刚刚那刹那,他忽然觉得自己的目的性太强烈了,私心过重,反而有些不好意思起来。这一次,他十分真切地对李霁道了声谢,安心睡去。
第二天,迎来了新的舍友的陆艾决定,开辟一条全新的道路。
既然李霁承诺他,无论如何都会保护好他,陆艾便没有再害怕陈双会对他动什么手脚,一门心思琢磨起怎么快乐生活起来。他重新修剪了木香的花枝和院落中不知名大树的侧枝,然后将上边的叶子削去,围出一小块菜地来。种子是托门口守卫大哥带的,先前祁苑发了话,让守卫尽量不要为难陆艾。虽然祁苑的意思是放长线钓大鱼,纵容陆艾放松警惕,慢慢露出破绽,但守卫哪知道他的弦外之音,不为难人就是顺着人的意思呗,因此那些菜种子自然不在话下。
陆艾本来还很稀奇,本来铁公鸡一样的守卫竟然说什么就给带什么。但他看看李霁,对方说那些东西都很安全,让他放心用,他也就安心了。
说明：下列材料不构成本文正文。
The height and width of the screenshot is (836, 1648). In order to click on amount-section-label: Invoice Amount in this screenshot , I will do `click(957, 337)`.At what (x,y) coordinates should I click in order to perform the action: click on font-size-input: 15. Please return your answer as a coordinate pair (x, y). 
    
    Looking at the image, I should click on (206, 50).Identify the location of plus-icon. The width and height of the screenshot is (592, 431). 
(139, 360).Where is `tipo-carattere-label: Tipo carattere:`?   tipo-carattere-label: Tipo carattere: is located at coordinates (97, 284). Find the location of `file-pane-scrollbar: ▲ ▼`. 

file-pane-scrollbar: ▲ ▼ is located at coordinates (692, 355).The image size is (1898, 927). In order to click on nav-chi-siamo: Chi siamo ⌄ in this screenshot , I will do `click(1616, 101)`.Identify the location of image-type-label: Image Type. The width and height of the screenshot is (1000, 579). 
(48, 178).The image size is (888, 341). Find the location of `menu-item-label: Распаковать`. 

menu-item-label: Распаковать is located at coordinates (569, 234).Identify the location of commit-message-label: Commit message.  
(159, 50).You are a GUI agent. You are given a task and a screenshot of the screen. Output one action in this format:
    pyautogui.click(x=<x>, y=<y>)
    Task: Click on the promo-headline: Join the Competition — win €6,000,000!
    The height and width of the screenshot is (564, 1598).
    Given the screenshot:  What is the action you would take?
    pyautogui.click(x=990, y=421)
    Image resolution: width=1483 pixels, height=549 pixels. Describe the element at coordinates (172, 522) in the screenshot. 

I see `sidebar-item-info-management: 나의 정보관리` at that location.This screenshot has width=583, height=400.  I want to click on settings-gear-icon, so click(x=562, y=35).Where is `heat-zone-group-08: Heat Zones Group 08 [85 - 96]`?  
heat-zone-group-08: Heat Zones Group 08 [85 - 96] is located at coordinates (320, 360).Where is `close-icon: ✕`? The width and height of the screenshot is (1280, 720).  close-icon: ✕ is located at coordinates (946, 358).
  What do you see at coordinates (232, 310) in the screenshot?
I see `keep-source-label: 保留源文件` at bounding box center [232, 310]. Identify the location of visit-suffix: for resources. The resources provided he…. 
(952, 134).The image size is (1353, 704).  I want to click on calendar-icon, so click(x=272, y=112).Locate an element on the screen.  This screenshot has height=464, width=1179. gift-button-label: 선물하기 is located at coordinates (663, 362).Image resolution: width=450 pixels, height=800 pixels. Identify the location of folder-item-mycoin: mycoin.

于是,陆艾在院子里种上了豆角、青菜、茄子和小辣椒,闲着没事的时候,他甚至裁剪了一些合身的衣服,一些给陈双,一些留给自己。陈双白天跟他称兄道弟,晚上抹着眼泪给林止渊写小论文,汇报情况。
陆艾自然是不知道的,他也没有想去了解。他自以为特别体贴地给李霁裁了一身衣服,说什么都要给狐狸道长亲自套上。李霁望着那身柔软的新衣,沉默了很久。但是陆艾一直盯着他看,眼睛里写满了期待。
“你要尽量稳定他的心性,日后才能顺利。”
师父的叮咛犹言在耳,李霁终是屈服了,伸出了自己的一只前爪。
陆艾高兴坏了,三下五除二给他套上。新衣上身,稍稍紧了些,李霁雪白的毛毛都被挤扁了,“瘦了”一大圈,衬得他尾巴和脑袋更加毛茸茸,更加可爱。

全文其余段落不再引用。